+++ Supplied records +++
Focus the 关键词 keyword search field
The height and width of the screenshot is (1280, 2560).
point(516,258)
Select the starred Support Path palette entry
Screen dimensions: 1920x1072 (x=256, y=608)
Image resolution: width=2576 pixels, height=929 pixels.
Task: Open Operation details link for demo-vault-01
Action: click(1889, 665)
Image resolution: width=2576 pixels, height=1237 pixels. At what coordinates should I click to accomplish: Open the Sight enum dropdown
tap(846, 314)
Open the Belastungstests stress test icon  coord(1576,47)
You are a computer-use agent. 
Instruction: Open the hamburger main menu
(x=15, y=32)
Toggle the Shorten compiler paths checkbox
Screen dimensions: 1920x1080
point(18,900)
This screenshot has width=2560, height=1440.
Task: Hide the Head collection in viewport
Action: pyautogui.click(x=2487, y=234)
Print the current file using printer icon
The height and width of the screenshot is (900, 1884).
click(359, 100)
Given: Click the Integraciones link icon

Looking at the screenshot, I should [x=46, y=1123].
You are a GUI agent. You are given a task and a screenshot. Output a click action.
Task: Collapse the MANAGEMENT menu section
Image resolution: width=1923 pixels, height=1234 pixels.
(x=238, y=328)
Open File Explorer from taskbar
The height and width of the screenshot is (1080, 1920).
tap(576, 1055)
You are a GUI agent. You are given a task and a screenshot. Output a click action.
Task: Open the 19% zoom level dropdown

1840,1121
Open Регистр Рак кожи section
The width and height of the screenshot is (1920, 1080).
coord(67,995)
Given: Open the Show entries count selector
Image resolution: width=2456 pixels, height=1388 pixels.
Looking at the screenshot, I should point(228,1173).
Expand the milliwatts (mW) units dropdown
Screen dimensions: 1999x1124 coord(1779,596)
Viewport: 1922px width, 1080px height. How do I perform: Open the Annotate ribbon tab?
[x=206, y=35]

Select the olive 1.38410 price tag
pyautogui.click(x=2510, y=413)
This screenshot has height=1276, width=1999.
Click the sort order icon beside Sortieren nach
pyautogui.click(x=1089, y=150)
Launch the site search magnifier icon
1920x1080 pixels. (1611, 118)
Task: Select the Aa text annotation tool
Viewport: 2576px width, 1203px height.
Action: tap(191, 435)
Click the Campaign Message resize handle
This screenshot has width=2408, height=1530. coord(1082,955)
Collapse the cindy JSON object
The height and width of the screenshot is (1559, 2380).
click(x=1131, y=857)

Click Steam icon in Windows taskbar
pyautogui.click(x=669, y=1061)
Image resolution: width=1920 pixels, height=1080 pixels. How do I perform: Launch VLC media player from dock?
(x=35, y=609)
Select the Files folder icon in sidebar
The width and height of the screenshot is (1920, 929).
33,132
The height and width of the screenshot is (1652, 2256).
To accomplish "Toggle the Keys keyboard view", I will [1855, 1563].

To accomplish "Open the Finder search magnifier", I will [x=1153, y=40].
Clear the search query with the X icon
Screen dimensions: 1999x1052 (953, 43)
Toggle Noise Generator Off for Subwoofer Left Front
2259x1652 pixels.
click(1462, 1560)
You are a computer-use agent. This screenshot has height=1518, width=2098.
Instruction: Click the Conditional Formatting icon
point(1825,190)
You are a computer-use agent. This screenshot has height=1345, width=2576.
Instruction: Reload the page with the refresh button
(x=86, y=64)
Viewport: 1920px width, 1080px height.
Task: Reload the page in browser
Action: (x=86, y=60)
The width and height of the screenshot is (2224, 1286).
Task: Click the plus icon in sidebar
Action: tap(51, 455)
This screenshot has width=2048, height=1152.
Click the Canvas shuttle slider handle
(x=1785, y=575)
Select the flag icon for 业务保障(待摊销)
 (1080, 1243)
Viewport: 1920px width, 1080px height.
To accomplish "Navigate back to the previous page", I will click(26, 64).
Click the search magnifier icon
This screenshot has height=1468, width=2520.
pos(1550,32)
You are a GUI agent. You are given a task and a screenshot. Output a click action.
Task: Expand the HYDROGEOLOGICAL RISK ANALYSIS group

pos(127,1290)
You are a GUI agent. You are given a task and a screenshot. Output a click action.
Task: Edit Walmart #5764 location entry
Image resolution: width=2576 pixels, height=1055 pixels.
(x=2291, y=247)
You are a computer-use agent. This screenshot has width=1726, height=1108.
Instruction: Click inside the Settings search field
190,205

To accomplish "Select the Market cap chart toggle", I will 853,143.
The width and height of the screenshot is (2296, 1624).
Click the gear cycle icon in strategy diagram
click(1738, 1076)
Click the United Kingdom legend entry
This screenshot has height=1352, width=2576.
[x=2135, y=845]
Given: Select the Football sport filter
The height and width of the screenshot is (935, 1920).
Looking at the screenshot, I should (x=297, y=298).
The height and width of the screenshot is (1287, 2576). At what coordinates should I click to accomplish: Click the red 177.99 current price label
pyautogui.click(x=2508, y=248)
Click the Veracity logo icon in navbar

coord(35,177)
+++
What this task involves
Begin with the line above that has "Image resolution: width=1923" and continue through the line that has "Given: Open the Show entries count selector", setting each one down exactly. Stop there.

Solution for this exercise
Image resolution: width=1923 pixels, height=1234 pixels.
(x=238, y=328)
Open File Explorer from taskbar
The height and width of the screenshot is (1080, 1920).
tap(576, 1055)
You are a GUI agent. You are given a task and a screenshot. Output a click action.
Task: Open the 19% zoom level dropdown

1840,1121
Open Регистр Рак кожи section
The width and height of the screenshot is (1920, 1080).
coord(67,995)
Given: Open the Show entries count selector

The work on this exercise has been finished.